Stored data
⟨
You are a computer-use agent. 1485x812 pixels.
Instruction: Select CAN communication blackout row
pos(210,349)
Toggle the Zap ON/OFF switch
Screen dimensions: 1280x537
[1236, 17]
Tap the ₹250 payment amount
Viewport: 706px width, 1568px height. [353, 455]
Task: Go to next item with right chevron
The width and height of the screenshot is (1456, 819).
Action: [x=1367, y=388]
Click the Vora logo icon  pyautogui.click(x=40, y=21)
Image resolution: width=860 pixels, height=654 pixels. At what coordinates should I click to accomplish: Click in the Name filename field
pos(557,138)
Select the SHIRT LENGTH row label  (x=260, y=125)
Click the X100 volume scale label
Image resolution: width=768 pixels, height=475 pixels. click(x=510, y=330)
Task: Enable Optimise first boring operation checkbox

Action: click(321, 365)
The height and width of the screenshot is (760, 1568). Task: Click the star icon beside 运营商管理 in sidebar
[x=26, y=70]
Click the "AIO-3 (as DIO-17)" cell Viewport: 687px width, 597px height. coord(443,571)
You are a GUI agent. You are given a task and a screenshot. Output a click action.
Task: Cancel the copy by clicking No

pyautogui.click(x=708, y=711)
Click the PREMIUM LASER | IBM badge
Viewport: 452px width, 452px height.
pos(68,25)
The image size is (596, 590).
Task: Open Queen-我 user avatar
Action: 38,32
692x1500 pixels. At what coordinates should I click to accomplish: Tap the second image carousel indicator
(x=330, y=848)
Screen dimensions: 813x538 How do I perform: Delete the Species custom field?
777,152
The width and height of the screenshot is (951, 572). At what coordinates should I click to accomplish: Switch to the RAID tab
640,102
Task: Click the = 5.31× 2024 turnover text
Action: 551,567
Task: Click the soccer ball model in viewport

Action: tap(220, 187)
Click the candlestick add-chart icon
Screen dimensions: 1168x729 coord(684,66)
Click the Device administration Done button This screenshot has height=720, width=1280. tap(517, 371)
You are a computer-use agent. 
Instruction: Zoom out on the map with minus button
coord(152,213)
⟩
= REQUIREMENT =
Pull out every line of the records above that contains the word "agent".

= OUTPUT OF THE EXERCISE =
You are a computer-use agent. 1485x812 pixels.
You are a GUI agent. You are given a task and a screenshot. Output a click action.
You are a computer-use agent. 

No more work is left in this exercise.